What to produce: Pick out every line in the entries below that contains the word "messages", and copy each one in full.

┌─ Data records

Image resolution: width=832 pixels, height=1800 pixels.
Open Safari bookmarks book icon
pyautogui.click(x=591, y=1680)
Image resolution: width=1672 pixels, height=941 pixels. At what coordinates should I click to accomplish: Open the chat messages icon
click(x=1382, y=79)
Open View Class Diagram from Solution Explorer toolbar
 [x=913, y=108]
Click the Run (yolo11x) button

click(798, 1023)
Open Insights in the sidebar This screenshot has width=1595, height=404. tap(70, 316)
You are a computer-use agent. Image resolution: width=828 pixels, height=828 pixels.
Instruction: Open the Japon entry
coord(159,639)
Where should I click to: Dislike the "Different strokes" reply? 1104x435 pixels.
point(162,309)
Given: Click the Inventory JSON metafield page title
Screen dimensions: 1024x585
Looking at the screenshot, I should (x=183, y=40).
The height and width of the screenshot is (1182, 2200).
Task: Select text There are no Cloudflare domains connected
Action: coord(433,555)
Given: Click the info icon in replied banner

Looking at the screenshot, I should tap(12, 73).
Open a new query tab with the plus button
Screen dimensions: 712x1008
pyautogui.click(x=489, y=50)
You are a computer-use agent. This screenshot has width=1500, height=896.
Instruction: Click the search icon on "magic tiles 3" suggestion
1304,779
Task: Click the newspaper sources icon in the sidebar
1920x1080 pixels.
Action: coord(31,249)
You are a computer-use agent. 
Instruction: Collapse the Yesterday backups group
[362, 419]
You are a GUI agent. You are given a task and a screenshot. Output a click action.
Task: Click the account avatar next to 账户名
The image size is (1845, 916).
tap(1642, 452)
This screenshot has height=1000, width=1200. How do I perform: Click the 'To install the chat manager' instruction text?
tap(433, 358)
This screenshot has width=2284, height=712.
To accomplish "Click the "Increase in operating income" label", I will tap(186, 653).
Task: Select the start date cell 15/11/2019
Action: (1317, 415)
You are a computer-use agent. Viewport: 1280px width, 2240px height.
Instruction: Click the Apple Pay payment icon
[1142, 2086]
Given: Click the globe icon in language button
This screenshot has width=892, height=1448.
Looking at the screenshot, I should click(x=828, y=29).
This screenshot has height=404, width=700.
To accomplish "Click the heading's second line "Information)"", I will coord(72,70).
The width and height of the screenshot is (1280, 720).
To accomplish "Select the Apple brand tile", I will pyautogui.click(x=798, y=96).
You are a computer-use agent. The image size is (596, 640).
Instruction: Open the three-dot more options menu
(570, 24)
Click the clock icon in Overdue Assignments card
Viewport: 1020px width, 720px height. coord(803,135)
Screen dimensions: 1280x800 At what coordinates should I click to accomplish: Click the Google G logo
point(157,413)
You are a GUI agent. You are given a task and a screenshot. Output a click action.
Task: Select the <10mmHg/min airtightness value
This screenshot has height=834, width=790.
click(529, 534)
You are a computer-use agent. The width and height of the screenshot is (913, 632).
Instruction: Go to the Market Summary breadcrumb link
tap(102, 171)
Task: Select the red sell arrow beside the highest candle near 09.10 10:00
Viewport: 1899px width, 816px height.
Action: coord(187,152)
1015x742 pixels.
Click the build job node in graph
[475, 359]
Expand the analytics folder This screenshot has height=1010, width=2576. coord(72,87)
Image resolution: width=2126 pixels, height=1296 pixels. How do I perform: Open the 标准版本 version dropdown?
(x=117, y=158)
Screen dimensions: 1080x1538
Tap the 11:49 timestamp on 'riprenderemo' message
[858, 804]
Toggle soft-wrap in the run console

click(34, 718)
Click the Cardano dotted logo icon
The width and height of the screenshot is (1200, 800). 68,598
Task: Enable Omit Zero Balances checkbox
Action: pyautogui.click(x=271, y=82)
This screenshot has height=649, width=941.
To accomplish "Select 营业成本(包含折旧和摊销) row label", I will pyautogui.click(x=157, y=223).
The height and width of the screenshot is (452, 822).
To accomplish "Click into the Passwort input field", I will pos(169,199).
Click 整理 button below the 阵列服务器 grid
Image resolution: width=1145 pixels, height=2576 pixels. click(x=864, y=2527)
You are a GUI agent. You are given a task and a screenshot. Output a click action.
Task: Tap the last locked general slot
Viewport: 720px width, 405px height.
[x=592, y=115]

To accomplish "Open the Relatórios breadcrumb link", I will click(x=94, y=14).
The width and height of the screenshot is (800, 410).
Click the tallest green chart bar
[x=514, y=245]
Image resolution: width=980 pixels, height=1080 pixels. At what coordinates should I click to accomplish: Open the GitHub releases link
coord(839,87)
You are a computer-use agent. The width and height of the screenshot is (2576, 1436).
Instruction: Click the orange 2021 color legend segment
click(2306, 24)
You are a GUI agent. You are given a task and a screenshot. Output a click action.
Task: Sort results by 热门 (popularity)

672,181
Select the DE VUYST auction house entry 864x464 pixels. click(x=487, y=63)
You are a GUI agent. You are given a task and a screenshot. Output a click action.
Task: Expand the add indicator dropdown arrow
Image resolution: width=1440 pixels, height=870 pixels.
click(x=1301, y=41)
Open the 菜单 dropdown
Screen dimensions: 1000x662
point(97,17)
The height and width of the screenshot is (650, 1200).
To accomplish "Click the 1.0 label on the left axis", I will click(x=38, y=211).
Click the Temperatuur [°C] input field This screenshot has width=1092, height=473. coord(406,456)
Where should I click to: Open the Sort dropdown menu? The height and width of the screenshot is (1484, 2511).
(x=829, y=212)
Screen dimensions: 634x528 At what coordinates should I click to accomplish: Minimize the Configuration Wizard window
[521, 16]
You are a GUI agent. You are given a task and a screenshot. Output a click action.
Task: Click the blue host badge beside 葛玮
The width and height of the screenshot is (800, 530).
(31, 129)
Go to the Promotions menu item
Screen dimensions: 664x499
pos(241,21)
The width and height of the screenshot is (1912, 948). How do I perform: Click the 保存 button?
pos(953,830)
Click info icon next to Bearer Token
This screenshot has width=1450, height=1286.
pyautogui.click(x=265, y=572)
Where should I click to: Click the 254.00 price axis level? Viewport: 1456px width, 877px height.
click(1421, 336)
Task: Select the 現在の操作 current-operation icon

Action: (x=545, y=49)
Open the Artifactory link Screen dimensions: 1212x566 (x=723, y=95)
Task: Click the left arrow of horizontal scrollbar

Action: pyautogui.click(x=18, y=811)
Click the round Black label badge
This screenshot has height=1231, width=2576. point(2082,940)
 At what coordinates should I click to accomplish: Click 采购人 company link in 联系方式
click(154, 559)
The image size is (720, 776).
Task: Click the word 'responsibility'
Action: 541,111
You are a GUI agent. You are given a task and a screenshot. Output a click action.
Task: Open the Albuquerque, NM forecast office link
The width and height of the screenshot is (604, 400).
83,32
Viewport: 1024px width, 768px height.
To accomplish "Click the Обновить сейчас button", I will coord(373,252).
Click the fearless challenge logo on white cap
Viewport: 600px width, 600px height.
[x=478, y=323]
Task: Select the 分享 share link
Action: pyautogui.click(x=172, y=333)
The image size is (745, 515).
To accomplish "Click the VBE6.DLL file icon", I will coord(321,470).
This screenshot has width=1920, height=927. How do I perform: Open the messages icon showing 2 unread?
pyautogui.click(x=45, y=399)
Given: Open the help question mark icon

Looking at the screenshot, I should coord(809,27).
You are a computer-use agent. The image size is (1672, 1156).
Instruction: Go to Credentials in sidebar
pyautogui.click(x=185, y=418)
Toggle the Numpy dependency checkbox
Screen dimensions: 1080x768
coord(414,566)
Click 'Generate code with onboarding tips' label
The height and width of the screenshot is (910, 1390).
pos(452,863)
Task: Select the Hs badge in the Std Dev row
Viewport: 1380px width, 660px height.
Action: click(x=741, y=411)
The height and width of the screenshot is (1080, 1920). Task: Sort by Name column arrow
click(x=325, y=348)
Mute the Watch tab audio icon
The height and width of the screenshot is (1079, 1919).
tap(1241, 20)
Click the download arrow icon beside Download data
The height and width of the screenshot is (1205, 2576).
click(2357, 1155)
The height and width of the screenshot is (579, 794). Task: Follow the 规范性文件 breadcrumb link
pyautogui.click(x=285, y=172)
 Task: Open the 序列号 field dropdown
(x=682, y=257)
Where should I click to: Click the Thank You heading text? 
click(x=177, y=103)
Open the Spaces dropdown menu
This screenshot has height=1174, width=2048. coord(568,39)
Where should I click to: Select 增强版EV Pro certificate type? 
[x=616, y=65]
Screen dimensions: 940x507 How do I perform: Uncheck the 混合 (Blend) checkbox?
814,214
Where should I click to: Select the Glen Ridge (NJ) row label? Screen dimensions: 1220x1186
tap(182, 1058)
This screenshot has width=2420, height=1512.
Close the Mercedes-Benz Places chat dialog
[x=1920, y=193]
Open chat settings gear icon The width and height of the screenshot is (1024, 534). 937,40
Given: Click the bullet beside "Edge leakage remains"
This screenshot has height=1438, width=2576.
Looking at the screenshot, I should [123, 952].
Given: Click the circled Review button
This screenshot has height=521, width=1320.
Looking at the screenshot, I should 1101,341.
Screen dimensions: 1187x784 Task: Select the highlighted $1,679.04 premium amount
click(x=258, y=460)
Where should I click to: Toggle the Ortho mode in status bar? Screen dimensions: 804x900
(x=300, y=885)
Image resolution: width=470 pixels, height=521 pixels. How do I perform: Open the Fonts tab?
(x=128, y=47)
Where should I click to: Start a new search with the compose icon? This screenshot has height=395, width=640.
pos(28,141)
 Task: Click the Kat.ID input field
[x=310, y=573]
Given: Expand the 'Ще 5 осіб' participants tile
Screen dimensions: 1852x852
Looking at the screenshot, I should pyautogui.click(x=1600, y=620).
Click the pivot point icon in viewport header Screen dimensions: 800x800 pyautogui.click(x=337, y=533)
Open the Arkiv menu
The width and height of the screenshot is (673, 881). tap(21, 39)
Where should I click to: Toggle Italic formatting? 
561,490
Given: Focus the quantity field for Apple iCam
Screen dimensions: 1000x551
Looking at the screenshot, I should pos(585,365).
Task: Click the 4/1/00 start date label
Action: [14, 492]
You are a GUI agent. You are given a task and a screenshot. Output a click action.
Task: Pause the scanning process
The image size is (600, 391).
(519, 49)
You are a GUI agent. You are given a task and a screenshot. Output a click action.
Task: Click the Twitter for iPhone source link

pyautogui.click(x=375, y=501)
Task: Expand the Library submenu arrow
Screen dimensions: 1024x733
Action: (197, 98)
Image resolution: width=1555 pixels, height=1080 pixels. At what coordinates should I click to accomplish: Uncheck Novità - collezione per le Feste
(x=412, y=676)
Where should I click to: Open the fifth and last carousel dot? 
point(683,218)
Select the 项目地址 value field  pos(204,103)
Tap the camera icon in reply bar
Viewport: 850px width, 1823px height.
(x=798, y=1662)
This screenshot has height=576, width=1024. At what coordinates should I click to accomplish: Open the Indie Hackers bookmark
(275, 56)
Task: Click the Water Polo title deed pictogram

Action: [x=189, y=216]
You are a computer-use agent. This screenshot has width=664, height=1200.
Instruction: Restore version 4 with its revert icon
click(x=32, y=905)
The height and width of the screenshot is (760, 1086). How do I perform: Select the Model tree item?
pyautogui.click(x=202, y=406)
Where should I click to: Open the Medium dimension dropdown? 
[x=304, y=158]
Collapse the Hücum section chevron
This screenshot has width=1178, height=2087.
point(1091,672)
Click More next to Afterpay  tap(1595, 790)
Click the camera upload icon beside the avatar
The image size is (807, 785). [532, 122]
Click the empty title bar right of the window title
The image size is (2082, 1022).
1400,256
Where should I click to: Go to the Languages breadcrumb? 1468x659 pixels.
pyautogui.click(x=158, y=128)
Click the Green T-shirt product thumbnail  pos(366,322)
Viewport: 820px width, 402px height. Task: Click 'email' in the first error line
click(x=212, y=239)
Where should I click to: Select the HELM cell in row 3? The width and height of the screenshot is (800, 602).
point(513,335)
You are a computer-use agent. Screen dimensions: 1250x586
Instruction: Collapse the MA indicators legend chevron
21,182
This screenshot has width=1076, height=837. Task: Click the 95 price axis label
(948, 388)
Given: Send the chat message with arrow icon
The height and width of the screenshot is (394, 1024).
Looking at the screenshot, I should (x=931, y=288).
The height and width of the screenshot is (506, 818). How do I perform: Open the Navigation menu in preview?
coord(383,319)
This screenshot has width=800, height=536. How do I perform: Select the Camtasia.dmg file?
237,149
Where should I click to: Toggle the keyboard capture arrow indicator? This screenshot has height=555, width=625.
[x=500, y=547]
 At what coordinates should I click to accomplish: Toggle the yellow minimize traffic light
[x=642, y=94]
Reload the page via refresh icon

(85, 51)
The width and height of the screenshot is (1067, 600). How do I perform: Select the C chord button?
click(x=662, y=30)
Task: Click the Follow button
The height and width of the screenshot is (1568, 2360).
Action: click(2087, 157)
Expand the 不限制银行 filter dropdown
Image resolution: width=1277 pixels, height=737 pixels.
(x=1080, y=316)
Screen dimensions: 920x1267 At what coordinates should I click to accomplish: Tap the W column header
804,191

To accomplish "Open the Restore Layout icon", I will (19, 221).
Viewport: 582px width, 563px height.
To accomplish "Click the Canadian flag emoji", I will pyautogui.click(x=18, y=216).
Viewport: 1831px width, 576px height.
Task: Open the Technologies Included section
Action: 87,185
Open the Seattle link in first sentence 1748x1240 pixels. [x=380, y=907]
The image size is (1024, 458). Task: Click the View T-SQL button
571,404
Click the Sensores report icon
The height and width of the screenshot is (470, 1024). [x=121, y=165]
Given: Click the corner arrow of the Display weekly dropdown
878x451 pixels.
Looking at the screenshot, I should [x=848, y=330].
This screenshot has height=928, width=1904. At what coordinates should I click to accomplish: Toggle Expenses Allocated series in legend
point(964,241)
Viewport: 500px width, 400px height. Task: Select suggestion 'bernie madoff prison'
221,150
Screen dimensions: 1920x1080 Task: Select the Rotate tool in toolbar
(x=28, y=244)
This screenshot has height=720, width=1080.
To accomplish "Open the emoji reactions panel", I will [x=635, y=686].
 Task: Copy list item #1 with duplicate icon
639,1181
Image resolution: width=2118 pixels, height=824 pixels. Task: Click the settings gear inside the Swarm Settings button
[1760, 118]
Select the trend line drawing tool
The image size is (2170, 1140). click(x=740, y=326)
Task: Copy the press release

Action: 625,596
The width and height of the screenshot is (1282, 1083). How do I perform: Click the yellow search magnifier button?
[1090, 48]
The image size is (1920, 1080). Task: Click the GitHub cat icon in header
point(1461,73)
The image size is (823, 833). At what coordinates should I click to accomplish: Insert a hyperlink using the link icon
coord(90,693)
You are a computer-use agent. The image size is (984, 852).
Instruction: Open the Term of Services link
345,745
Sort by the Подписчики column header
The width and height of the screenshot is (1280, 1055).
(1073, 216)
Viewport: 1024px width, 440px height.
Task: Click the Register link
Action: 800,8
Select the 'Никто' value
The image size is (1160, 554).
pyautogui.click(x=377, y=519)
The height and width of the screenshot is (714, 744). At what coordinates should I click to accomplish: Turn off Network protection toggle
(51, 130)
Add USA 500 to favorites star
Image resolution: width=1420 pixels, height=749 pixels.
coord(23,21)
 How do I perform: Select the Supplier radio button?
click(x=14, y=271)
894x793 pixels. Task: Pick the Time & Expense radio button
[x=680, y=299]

└─

Correct answer:
Image resolution: width=1672 pixels, height=941 pixels. At what coordinates should I click to accomplish: Open the chat messages icon
This screenshot has width=1920, height=927. How do I perform: Open the messages icon showing 2 unread?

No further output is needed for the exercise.